◆ **Excerpted data**:
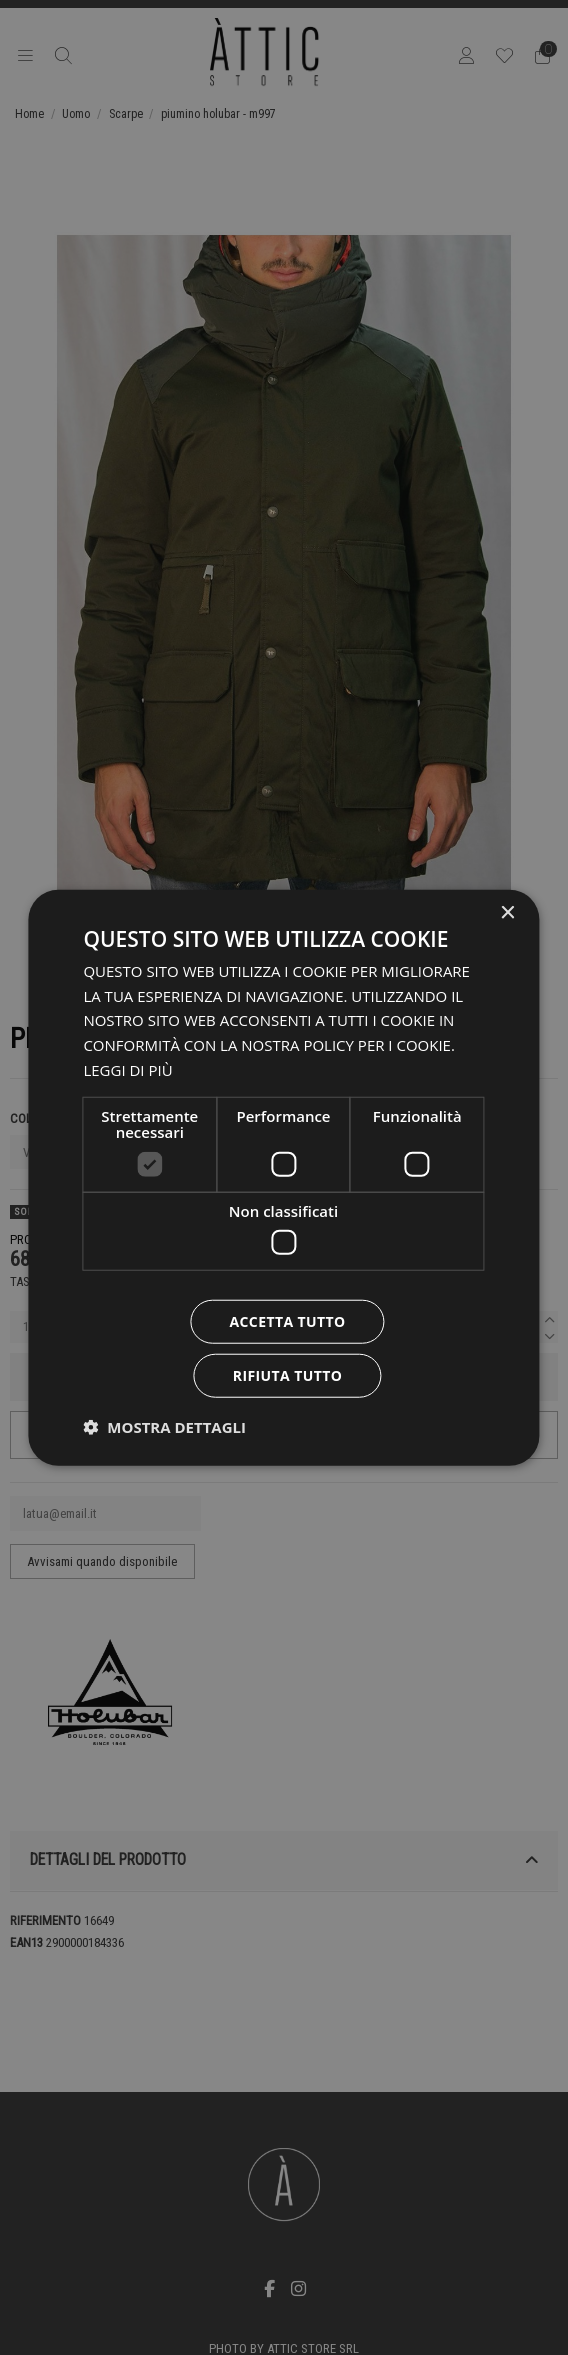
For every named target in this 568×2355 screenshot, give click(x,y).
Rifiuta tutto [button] (287, 1375)
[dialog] (283, 1177)
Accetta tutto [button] (287, 1321)
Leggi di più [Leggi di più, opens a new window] (127, 1070)
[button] (164, 1427)
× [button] (507, 912)
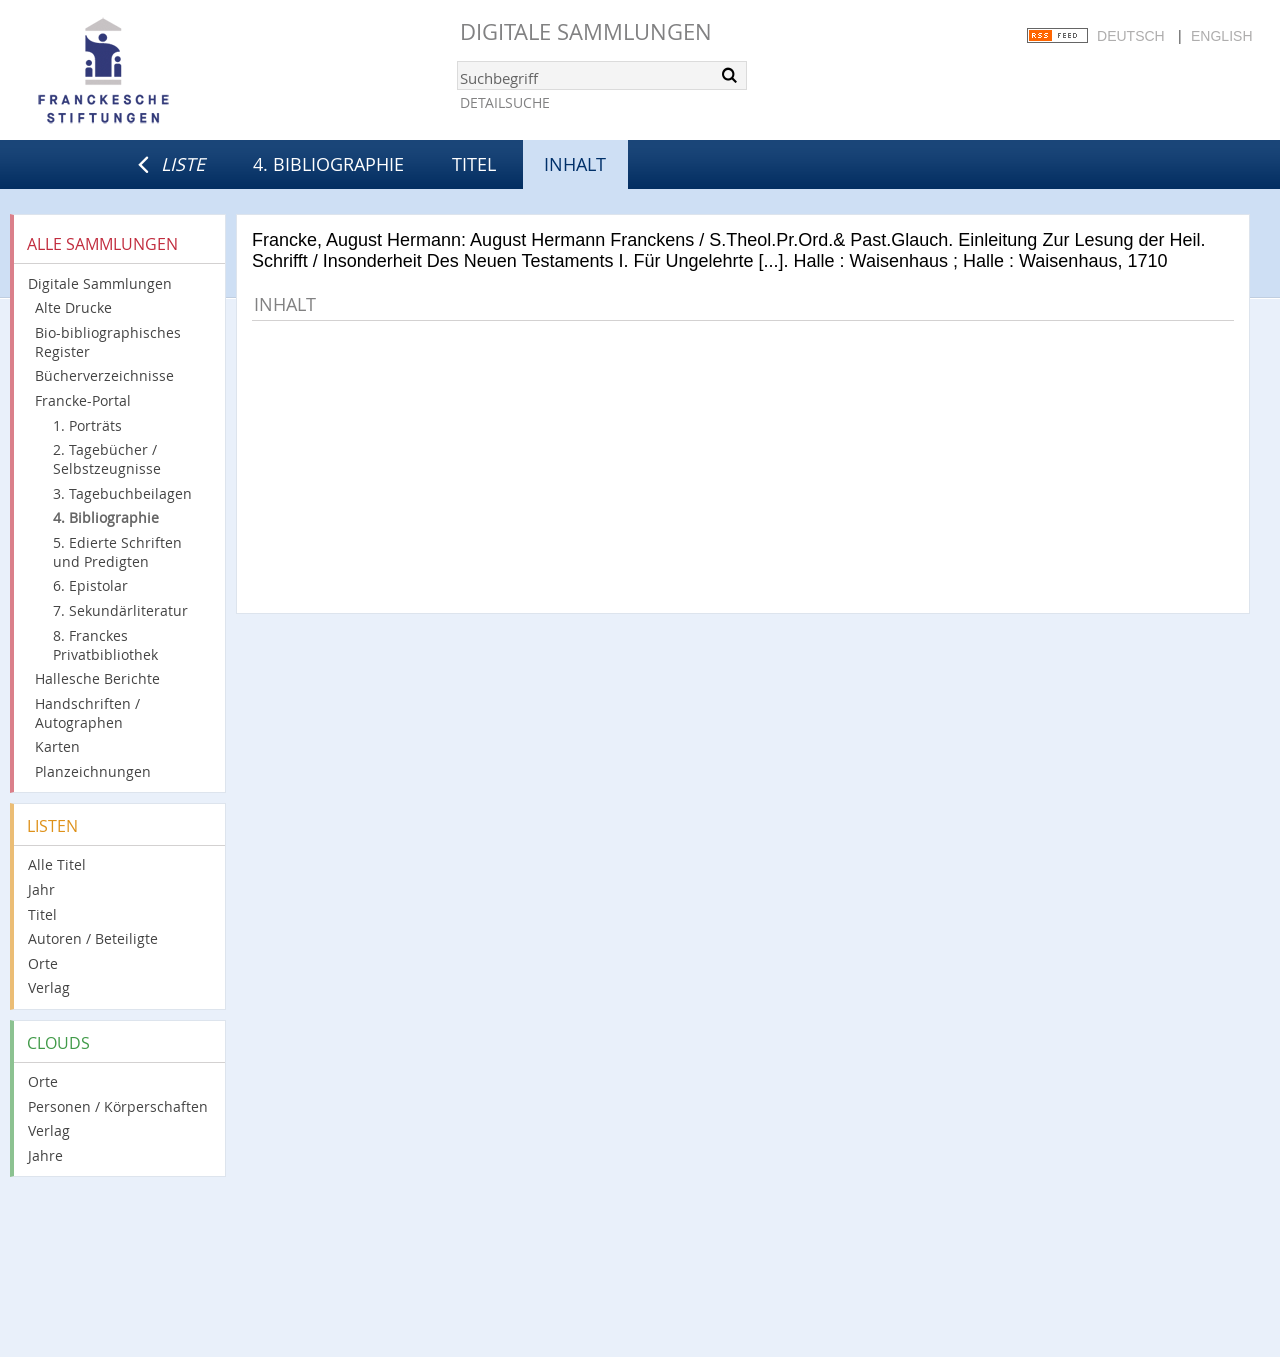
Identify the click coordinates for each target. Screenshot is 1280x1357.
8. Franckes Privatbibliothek (105, 645)
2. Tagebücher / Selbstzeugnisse (107, 459)
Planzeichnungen (93, 771)
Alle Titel (57, 864)
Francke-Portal (83, 400)
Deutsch (1131, 36)
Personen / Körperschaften (118, 1106)
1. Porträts (87, 425)
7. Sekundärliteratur (120, 610)
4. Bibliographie (328, 164)
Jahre (45, 1155)
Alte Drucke (73, 307)
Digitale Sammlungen (586, 31)
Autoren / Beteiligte (93, 938)
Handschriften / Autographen (87, 713)
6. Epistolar (90, 585)
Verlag (49, 987)
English (1221, 36)
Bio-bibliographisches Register (108, 342)
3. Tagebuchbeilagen (122, 493)
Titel (474, 164)
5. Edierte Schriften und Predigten (117, 552)
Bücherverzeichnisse (104, 375)
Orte (43, 963)
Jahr (41, 889)
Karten (57, 746)
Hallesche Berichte (97, 678)
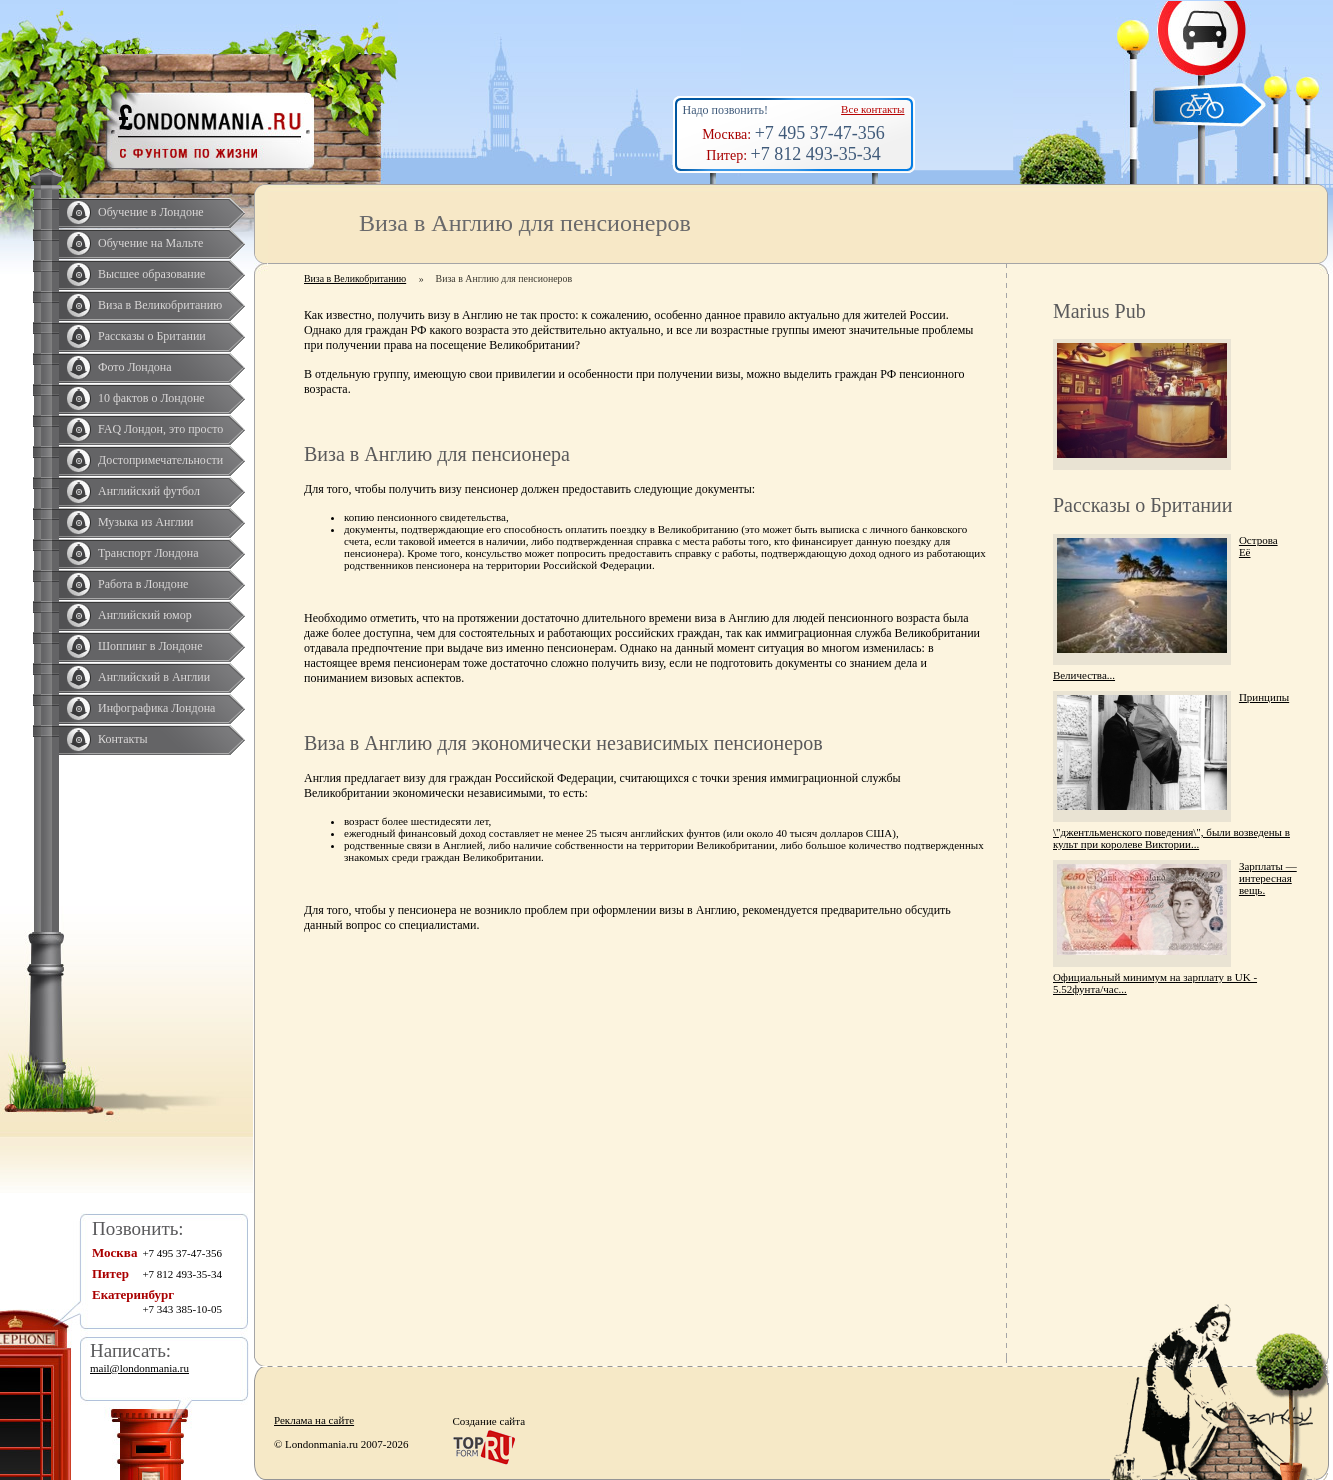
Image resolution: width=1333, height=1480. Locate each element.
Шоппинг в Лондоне (150, 646)
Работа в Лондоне (143, 584)
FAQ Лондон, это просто (160, 429)
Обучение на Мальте (150, 243)
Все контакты (872, 109)
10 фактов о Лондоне (151, 398)
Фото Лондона (135, 367)
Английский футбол (149, 491)
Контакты (123, 739)
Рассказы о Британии (152, 336)
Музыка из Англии (146, 522)
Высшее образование (151, 274)
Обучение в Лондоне (151, 212)
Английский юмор (145, 615)
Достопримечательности (160, 460)
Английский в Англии (154, 677)
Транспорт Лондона (148, 553)
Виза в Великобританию (160, 305)
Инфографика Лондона (156, 708)
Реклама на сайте (314, 1420)
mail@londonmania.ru (139, 1368)
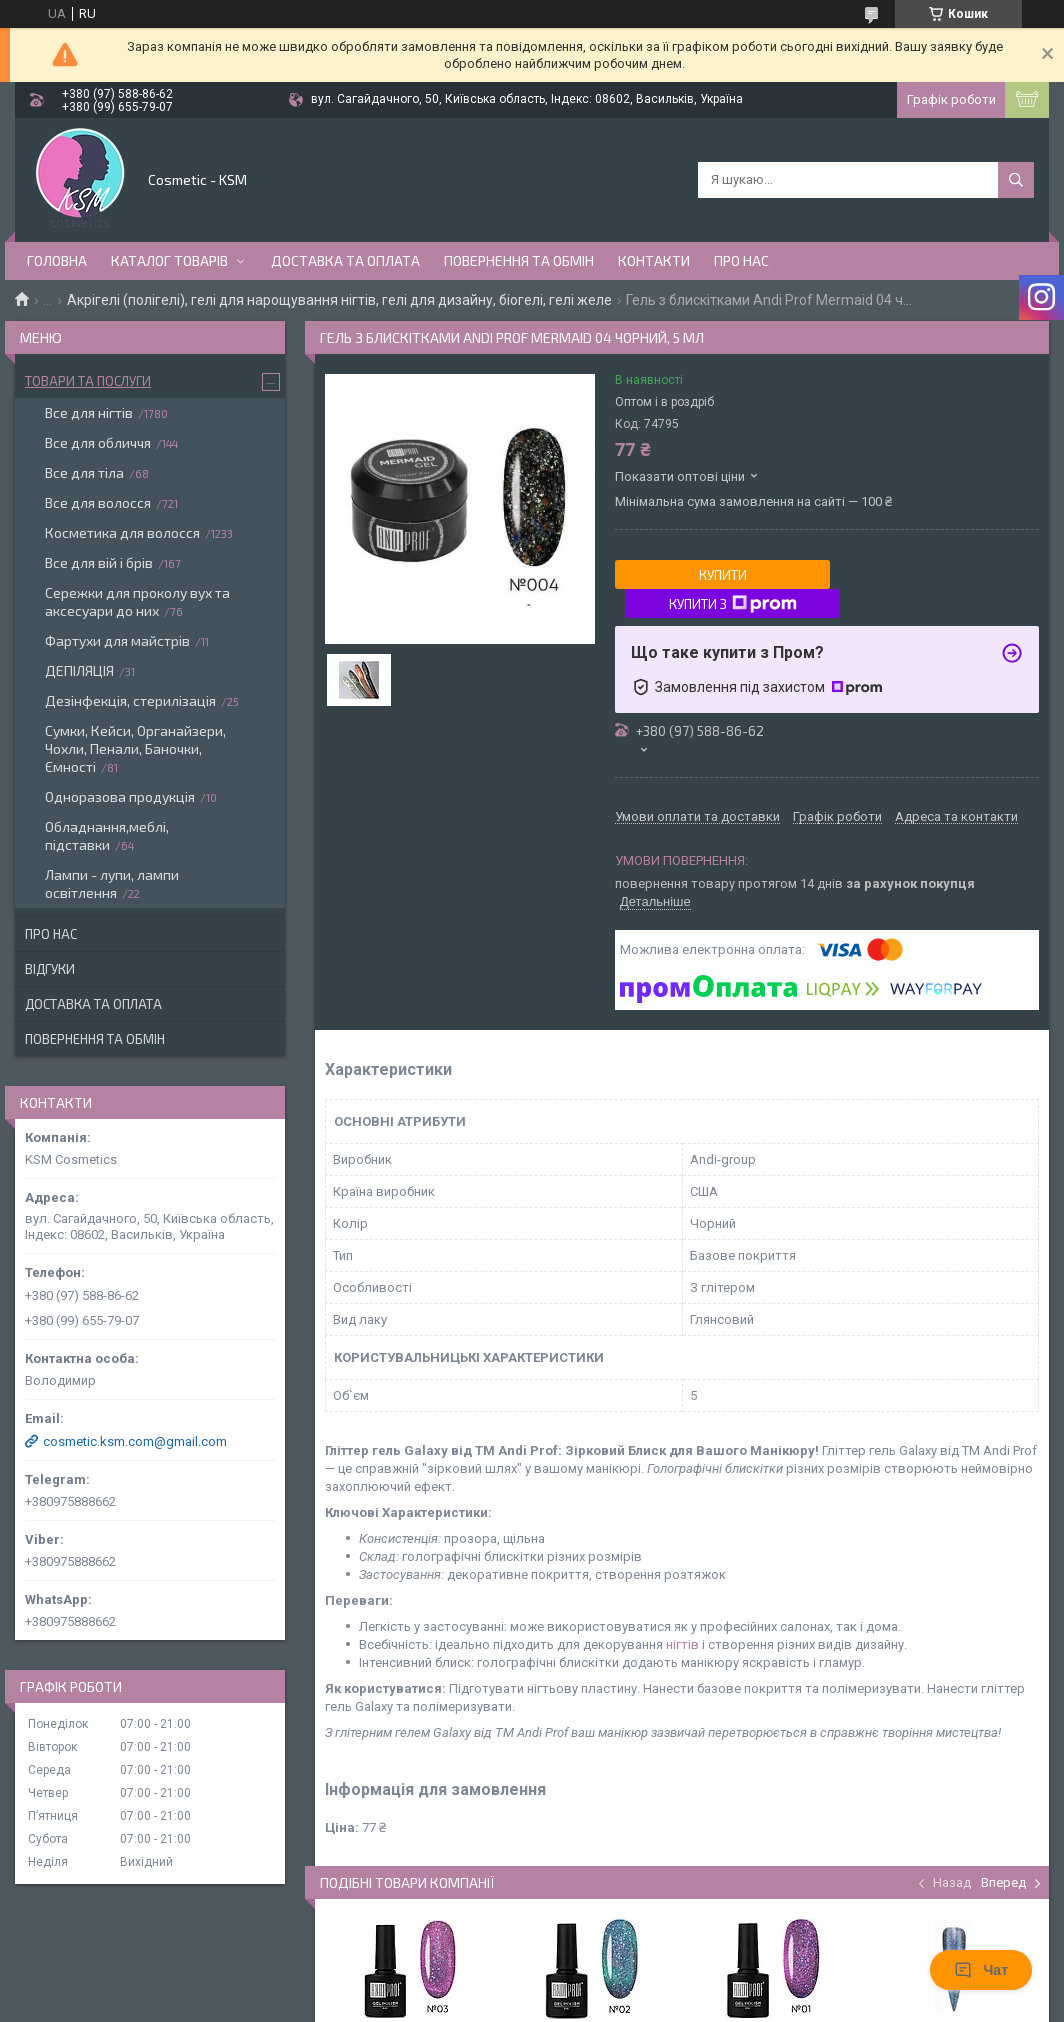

◆ **Work to complete**:
Could you copy all of the material above word for word, leaving out the pictures?

◆ **Solved problem**:
For every named target in this 568×2355 screenshot, give click(x,y).
Rifiuta tutto [button] (287, 1375)
[dialog] (283, 1177)
Accetta tutto [button] (287, 1321)
Leggi di più [Leggi di più, opens a new window] (127, 1070)
[button] (164, 1427)
× [button] (507, 912)
Identify the click coordinates for each target. Screenshot is 1280x1357.
8. Franckes Privatbibliothek (105, 645)
2. Tagebücher / Selbstzeugnisse (107, 459)
Planzeichnungen (93, 771)
Alle Titel (57, 864)
Francke-Portal (83, 400)
Deutsch (1131, 36)
Personen / Körperschaften (118, 1106)
1. Porträts (87, 425)
7. Sekundärliteratur (120, 610)
4. Bibliographie (328, 164)
Jahre (45, 1155)
Alte Drucke (73, 307)
Digitale Sammlungen (586, 31)
Autoren / Beteiligte (93, 938)
Handschriften / Autographen (87, 713)
6. Epistolar (90, 585)
Verlag (49, 987)
English (1221, 36)
Bio-bibliographisches Register (108, 342)
3. Tagebuchbeilagen (122, 493)
Titel (474, 164)
5. Edierte Schriften und Predigten (117, 552)
Bücherverzeichnisse (104, 375)
Orte (43, 963)
Jahr (41, 889)
Karten (57, 746)
Hallesche Berichte (97, 678)
Image resolution: width=1333, height=1480. Locate each element.
Шоппинг в Лондоне (150, 646)
Работа в Лондоне (143, 584)
FAQ Лондон, это просто (160, 429)
Обучение на Мальте (150, 243)
Все контакты (872, 109)
10 фактов о Лондоне (151, 398)
Фото Лондона (135, 367)
Английский футбол (149, 491)
Контакты (123, 739)
Рассказы о Британии (152, 336)
Музыка из Англии (146, 522)
Высшее образование (151, 274)
Обучение в Лондоне (151, 212)
Английский юмор (145, 615)
Достопримечательности (160, 460)
Английский в Англии (154, 677)
Транспорт Лондона (148, 553)
Виза в Великобританию (160, 305)
Инфографика Лондона (156, 708)
Реклама на сайте (314, 1420)
mail@londonmania.ru (139, 1368)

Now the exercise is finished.